Friday, June 24, 2011

Lyrics of Life: Rapper gets a second chance at life with kidney transplant
A talented rapper learns the true meaning of brotherly love when his older brother saves his life by donating him his kidney.
Posted: 2:52 PM Jun 24, 2011
Reporter: Maureen McFadden | WNDU NBC 16, South Bend, Indiana

video

A talented rapper learns the true meaning of brotherly love when his older brother saves his life by donating him his kidney.

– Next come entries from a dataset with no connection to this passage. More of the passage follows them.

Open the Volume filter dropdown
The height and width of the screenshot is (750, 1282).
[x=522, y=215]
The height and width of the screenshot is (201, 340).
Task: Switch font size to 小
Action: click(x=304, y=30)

"I can't explain what it feels like to get a chance at a new life," said 28-year-old David Petterson.

Petterson, widely known on the airwaves as David Rush, now raps about his new life. His old one almost cost him his life.

"When you're running around at that age, you're really not thinking of your kidneys shutting down," said Petterson.

A few years ago Petterson, who weighed 400 pounds at the time, had just signed a multi-year music deal. Then doctors said he had one year to live. Around the time, he began to shed the pounds thanks to rigorous performances, allowing him to be placed on the organ recipient list.

"When it came to that point where it needed to be done, my mind was already made up," said Petterson.

While waiting for the surgery, Petterson took his dialysis machine on the road and cleaned his blood backstage between concerts until he got his new kidney.

Petterson's older brother and road manager, Dwaine Haskins, was a match. So in Novermber of 2010, the operation was successful performed.

Nephrologist Jeffrey Feldman encourages everyone, especially African Americans, to consider donating their organs.

"Patients, particularly African American's, will present with severe moderate severe kidney disease," said Feldman, medical director at Davita Plainfield Dialysis Center.

In fact, African Americans are four times more likely than Caucasians to develop kidney failure. However, a new survey finds that only 17 percent of African Americans with kidney failure knew that it developed as a consequence of diabetes and high blood pressure.

African American men ages 20 to 29 are ten times more likely to develop kidney failure.

Early kidney disease has no symptoms and if left undetected, it can progress into kidney failure with little or no warning.